> _Task to carry out_: What you give back should be exactly the lines from the one with "You are a computer-use" through the end of the data, without the pictures.

[Opening Supplied data section]

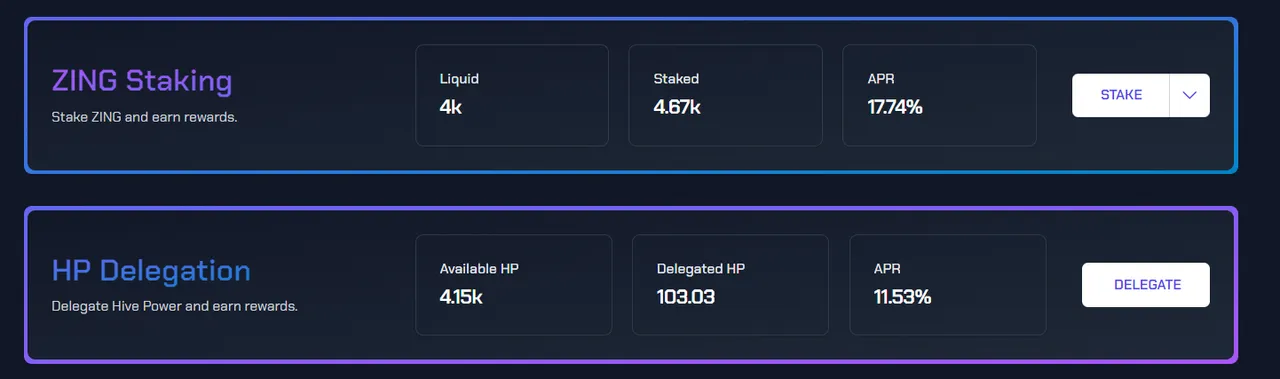Screen dimensions: 1280x379
Task: Select the HP Delegation heading
Action: 151,271
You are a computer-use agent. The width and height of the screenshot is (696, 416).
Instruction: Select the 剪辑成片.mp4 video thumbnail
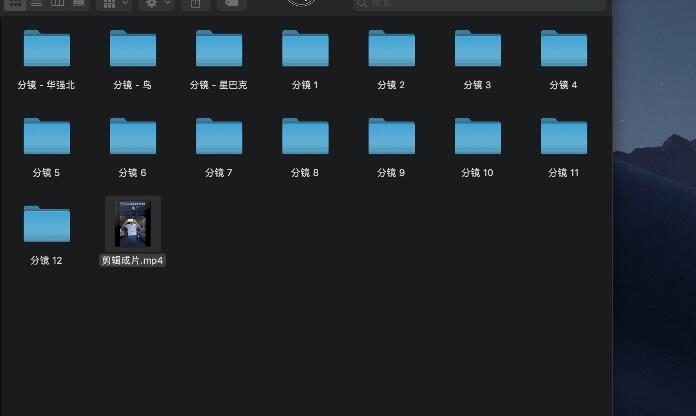[x=133, y=223]
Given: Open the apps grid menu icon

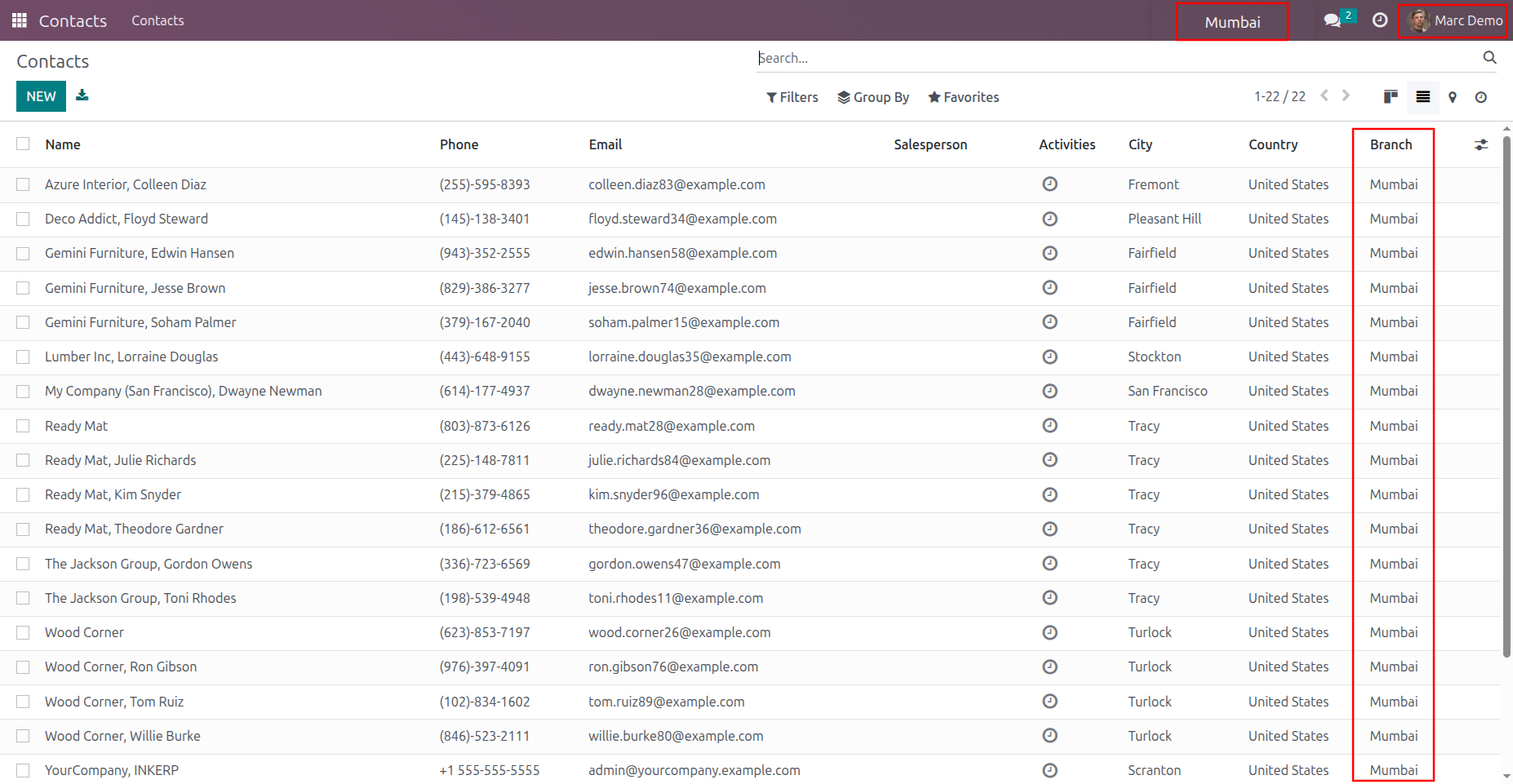Looking at the screenshot, I should tap(20, 20).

[Closing Supplied data section]

> _Worked solution_:
You are a computer-use agent. The width and height of the screenshot is (696, 416).
Instruction: Select the 剪辑成片.mp4 video thumbnail
[x=133, y=223]
Given: Open the apps grid menu icon

Looking at the screenshot, I should tap(20, 20).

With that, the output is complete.